🤖 AI Summary
This work addresses the challenge of simultaneously achieving infinite scalability, precise geometric/color constraints, and high-fidelity motion in vector graphic animation generation. We propose a novel method integrating implicit neural representations with text-to-video diffusion models. Our approach introduces a hierarchical implicit neural representation that explicitly encodes paths, shapes, and deformations—thereby bridging the semantic gap between the vector domain and diffusion-based video synthesis. To ensure temporal coherence, we incorporate Video Score Distillation Sampling (VSDS), and employ differentiable deformation mapping to preserve structural integrity during motion synthesis.
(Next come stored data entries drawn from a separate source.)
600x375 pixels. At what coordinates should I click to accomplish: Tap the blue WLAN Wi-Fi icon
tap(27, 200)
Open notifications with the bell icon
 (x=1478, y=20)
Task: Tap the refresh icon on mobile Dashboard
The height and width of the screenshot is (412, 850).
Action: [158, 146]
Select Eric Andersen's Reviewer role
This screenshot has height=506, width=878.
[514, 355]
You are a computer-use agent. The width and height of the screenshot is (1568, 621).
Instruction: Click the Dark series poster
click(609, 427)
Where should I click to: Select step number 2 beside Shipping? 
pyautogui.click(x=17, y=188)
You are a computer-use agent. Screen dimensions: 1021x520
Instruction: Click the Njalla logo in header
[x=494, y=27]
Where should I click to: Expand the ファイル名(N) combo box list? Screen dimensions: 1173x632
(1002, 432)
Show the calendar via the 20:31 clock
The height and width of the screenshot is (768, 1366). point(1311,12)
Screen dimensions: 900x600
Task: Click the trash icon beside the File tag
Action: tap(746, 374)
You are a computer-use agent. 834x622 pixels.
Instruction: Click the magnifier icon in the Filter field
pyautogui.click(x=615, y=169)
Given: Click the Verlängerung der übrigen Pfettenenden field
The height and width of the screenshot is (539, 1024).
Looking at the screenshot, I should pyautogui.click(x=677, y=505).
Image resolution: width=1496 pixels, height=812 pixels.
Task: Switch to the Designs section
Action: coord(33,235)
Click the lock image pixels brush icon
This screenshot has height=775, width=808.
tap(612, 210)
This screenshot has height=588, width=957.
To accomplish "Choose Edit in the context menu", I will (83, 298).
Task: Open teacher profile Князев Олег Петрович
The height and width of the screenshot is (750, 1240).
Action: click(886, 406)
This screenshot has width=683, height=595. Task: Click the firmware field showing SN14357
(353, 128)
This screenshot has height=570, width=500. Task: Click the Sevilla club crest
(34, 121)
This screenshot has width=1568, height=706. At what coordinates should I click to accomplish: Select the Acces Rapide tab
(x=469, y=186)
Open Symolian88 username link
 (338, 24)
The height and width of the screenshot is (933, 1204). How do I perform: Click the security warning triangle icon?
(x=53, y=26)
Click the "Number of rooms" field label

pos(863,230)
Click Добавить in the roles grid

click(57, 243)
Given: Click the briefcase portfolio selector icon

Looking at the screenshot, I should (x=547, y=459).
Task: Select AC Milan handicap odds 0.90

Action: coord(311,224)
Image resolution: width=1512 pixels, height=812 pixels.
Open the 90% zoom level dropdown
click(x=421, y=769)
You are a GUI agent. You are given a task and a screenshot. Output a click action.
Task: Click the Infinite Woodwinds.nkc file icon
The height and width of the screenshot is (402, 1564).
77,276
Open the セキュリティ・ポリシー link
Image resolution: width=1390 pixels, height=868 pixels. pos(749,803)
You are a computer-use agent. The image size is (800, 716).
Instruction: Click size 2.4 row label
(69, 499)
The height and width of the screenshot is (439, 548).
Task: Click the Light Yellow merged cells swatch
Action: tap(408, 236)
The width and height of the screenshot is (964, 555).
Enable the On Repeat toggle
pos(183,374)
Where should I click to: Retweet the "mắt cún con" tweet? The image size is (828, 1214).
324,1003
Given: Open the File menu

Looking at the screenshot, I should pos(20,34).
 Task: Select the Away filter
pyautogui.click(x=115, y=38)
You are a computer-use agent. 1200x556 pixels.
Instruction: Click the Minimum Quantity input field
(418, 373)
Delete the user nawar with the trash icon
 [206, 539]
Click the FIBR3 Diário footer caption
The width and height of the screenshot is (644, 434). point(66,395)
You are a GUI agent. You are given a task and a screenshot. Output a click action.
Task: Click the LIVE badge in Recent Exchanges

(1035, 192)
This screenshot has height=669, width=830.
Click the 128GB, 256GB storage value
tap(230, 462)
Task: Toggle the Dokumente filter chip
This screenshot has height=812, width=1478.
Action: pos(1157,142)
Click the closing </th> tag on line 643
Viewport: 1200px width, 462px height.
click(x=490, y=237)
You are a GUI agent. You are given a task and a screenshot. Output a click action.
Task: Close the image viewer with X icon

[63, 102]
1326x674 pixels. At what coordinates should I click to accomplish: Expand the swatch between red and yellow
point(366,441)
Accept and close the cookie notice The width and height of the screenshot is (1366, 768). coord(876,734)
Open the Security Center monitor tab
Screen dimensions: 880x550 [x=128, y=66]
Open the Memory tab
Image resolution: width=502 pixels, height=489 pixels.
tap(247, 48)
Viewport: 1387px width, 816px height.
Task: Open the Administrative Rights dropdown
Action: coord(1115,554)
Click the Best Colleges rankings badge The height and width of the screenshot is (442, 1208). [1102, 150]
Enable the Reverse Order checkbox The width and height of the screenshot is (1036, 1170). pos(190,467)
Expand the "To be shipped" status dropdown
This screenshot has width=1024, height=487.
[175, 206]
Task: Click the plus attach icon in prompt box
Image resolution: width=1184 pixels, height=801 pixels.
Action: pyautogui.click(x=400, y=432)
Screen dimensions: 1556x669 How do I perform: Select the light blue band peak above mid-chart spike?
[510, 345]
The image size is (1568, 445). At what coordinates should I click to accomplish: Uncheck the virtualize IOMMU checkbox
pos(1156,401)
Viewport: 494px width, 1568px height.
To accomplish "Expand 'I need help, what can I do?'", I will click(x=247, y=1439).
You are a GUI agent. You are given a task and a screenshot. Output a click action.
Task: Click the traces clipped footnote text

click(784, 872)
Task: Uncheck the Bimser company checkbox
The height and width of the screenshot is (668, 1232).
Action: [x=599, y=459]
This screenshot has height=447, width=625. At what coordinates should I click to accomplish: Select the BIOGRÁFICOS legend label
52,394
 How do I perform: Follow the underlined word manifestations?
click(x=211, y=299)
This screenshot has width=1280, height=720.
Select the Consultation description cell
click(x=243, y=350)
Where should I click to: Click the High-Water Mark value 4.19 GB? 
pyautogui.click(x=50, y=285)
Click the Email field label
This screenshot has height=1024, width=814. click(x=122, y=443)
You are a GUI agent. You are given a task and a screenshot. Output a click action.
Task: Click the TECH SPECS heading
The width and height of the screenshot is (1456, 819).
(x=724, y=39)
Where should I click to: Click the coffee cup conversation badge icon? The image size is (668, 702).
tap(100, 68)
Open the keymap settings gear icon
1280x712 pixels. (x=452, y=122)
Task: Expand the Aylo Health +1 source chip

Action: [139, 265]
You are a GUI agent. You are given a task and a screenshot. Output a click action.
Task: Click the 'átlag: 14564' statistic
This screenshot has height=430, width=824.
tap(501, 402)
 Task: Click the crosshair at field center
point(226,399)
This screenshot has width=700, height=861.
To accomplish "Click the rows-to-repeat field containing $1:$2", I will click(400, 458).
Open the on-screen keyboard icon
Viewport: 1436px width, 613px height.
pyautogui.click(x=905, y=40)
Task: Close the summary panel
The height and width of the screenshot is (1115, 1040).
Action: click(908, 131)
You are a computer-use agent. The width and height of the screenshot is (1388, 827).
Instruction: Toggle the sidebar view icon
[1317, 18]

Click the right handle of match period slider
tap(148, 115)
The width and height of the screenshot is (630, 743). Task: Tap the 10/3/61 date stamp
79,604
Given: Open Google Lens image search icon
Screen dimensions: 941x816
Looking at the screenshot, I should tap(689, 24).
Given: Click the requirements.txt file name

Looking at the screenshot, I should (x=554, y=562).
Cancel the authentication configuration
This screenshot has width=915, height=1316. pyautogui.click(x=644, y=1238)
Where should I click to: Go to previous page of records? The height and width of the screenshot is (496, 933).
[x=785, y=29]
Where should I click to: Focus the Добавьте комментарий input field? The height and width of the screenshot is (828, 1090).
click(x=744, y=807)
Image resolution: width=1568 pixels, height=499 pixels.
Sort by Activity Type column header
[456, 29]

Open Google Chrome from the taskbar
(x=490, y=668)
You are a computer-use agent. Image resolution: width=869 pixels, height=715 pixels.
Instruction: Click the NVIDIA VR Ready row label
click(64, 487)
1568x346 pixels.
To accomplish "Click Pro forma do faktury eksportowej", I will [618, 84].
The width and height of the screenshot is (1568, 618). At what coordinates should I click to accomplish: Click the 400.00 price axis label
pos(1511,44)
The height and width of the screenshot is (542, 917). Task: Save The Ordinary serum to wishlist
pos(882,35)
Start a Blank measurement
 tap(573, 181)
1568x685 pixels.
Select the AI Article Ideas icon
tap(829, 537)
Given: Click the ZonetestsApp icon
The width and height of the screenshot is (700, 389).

Experiments demonstrate significant improvements over prior methods in animation naturalness, geometric and chromatic fidelity, and editing flexibility. To our knowledge, this is the first framework enabling end-to-end, controllable, high-fidelity vector graphic animation generation.
📝 Abstract
Vector graphics, known for their scalability and user-friendliness, provide a unique approach to visual content compared to traditional pixel-based images. Animation of these graphics, driven by the motion of their elements, offers enhanced comprehensibility and controllability but often requires substantial manual effort. To automate this process, we propose a novel method that integrates implicit neural representations with text-to-video diffusion models for vector graphic animation. Our approach employs layered implicit neural representations to reconstruct vector graphics, preserving their inherent properties such as infinite resolution and precise color and shape constraints, which effectively bridges the large domain gap between vector graphics and diffusion models. The neural representations are then optimized using video score distillation sampling, which leverages motion priors from pretrained text-to-video diffusion models. Finally, the vector graphics are warped to match the representations resulting in smooth animation. Experimental results validate the effectiveness of our method in generating vivid and natural vector graphic animations, demonstrating significant improvement over existing techniques that suffer from limitations in flexibility and animation quality.